Graffiti tarnishes more than buildings, bridges
‘You create that aura, that feeling,
it might not be a safe place’


Graffiti does more than damage property.

It stains the reputation of a safe community.

So says a city police officer who has been studying the link between graffiti and other criminal activity over the past few years. As a member of the Ontario Gang Investigators Association, Constable John Stoeckle is particularly interested in graffiti and its possible link to gang activity.

Members of Peterborough Lakefield Community Police Service, along with Police Foundations students from Sir Sandford Fleming College, Royal Canadian Army cadets, young people from the Bridge Youth Centre and other residents, recently took a day to paint over the graffiti on Peterborough structures. The project, called Graffiti Busters, was primarily co-ordinated by Const. Stoeckle, who works in the community services division at the city police department.

Its removal was necessary for facelift reasons, but also because of the fear graffiti can ignite in citizens, Const. Stoeckle notes. Volunteers painted over racial slurs and homophobic comments.

Const. Stoeckle recalls viewing some creations that were blatantly racist. “It was an absolutely deplorable thing to see,” he says. “I just wanted to get rid of it.” He notes he saw the graffiti as a citizen, while walking with his children in Jackson Park.

When people see graffiti like that, it tarnishes the reputation of a community as a whole, says Const. Stoeckle.
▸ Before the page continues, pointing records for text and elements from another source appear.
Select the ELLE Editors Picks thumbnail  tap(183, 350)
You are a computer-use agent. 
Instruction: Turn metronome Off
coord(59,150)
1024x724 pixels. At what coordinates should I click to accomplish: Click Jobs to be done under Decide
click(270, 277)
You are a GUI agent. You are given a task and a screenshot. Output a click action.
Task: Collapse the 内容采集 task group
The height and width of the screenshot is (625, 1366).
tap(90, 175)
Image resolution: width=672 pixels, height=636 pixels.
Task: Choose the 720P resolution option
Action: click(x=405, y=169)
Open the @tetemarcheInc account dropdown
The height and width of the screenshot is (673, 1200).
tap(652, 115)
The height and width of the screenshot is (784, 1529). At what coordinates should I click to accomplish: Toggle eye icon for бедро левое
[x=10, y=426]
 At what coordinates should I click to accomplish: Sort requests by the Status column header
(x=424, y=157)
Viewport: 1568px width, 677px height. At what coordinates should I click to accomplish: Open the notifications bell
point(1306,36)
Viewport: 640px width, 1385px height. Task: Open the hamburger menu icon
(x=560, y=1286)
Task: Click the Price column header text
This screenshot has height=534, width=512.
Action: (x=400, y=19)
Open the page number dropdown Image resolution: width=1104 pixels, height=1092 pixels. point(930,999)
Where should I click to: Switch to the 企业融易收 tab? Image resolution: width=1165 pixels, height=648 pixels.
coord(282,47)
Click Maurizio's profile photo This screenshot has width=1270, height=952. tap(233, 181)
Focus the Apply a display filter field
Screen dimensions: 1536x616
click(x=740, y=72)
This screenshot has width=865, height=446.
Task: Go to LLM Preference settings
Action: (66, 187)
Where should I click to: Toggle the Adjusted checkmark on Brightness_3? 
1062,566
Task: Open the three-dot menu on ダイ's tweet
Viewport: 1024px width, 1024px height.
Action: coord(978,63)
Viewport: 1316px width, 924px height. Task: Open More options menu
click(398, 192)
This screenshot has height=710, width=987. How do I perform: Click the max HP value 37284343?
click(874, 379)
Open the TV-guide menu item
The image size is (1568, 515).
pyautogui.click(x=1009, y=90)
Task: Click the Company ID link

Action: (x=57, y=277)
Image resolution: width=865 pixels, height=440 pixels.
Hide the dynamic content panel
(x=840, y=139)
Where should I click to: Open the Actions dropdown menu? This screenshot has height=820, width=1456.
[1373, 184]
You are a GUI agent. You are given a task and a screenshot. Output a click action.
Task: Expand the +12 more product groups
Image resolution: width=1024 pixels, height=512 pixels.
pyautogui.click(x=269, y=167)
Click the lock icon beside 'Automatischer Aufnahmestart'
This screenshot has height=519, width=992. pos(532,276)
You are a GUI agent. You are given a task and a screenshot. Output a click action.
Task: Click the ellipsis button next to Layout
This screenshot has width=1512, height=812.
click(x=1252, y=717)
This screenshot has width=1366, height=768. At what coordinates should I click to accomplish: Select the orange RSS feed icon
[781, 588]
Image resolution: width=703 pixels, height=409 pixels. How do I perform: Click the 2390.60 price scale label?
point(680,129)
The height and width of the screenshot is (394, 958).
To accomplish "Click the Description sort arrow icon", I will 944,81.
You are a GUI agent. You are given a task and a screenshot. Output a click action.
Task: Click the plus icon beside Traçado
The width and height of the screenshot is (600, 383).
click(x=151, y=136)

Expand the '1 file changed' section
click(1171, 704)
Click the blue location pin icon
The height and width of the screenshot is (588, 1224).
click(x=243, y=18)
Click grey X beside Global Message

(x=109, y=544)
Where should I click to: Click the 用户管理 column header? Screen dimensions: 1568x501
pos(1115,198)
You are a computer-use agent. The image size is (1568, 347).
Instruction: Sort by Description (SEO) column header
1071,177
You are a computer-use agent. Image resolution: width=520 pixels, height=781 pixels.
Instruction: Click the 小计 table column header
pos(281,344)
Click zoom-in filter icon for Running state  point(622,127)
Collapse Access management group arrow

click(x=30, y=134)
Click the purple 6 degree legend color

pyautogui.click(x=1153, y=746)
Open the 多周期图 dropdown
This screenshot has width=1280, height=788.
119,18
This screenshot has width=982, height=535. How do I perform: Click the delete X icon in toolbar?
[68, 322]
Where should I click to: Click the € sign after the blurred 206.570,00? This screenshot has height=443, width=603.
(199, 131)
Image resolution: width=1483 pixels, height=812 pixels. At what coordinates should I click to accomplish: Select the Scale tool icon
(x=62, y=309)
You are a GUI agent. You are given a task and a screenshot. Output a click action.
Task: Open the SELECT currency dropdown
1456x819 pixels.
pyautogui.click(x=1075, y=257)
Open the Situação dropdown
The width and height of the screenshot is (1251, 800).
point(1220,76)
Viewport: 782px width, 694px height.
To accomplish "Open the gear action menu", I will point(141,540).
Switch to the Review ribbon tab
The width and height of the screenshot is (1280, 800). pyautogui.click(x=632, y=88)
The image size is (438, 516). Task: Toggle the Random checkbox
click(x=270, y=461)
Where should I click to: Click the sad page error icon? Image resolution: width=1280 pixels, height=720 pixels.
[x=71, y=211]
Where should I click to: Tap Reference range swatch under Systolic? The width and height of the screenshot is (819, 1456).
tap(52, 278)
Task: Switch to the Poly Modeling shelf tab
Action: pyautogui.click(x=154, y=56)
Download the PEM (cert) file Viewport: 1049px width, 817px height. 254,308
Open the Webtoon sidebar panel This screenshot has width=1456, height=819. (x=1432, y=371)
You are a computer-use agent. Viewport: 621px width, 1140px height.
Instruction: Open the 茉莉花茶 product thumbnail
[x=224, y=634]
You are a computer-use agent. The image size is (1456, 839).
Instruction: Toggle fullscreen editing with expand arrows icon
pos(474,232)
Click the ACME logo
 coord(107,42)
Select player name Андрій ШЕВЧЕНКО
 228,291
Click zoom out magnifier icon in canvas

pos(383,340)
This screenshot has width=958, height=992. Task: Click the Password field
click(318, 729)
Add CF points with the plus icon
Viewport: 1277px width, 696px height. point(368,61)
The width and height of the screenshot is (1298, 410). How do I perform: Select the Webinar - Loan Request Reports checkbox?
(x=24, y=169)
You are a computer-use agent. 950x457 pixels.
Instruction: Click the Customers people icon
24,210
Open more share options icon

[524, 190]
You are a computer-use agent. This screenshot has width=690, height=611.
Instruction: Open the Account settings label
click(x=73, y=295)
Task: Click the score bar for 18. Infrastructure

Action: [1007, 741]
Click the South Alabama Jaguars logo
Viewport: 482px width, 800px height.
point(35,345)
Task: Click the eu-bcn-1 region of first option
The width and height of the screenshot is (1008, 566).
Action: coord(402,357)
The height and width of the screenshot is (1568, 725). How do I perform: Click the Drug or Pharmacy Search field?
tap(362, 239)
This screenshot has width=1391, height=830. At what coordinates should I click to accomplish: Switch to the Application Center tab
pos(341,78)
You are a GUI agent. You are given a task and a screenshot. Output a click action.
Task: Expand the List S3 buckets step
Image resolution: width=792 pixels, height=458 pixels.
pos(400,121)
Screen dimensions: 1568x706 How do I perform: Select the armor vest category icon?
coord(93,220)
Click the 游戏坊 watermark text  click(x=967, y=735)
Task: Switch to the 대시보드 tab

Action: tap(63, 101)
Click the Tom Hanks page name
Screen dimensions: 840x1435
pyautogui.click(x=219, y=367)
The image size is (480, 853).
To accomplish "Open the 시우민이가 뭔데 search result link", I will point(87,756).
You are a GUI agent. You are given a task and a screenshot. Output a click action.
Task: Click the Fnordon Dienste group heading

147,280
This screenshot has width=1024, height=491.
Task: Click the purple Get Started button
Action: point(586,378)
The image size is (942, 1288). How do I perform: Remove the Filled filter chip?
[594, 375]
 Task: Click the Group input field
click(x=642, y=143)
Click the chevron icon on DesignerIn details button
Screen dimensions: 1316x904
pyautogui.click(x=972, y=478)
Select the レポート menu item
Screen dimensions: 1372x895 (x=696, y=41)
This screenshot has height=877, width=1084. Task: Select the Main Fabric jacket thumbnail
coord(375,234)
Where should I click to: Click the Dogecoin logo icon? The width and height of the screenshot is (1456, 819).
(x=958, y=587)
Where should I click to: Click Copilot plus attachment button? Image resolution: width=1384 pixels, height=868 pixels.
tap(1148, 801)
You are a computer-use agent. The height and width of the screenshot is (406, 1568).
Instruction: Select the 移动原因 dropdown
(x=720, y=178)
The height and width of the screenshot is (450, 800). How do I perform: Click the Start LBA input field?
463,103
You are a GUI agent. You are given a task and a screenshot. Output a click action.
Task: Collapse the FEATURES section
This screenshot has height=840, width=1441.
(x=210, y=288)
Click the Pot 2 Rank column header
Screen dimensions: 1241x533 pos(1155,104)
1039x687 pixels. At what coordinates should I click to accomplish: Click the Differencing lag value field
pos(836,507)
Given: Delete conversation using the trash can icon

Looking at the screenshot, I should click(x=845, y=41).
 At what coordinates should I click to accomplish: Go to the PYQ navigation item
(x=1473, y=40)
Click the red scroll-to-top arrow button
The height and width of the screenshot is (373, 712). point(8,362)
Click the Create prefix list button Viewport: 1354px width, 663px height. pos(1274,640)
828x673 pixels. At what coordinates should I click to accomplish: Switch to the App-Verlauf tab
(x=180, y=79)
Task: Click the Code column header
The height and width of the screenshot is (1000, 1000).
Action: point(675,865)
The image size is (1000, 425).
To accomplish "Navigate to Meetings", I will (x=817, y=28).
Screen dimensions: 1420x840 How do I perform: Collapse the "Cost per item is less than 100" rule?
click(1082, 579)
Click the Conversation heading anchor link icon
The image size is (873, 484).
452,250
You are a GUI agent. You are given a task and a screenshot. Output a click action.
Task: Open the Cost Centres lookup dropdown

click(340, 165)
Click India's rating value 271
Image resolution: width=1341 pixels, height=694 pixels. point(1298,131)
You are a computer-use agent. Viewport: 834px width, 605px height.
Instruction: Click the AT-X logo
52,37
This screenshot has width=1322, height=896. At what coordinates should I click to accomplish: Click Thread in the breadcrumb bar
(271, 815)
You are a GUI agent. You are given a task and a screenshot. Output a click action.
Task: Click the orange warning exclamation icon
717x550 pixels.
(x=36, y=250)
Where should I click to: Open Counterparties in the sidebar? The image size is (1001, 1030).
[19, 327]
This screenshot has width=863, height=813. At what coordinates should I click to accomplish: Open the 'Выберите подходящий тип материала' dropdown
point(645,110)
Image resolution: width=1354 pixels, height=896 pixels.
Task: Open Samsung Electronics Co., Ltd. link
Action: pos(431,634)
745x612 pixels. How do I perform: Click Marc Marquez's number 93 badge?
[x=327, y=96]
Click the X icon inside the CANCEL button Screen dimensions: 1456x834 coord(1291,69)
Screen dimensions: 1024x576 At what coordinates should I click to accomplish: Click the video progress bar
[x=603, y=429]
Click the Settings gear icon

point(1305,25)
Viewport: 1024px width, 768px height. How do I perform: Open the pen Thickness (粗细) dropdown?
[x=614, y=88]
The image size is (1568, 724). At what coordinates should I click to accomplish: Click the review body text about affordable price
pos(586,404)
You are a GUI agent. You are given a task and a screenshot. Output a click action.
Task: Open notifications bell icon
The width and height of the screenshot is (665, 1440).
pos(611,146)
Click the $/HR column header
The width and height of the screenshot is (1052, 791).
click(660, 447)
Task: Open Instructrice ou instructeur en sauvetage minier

Threatening graffiti also suggests an unsafe atmosphere, he notes. “When seniors walk through there, you create that aura, that feeling, it might not be a safe space.”

He says while there’s no doubt some people view cleaning up graffiti as unnecessary, studies indicate crime goes down when graffiti is removed.

According to the Toronto Police Service which has a graffiti eradication program in place, graffiti creates a “heightened fear of crime in the community” and gives the impression “no one cares about the overall state of the community.” The police service has established a graffiti eradication information line.

Meanwhile in Ajax, the Town just launched a 24-hour hotline residents can call to report vandalism and littering in the community of 76,000. The hotline was established as part of a strategy to combat vandalism and litter in the town.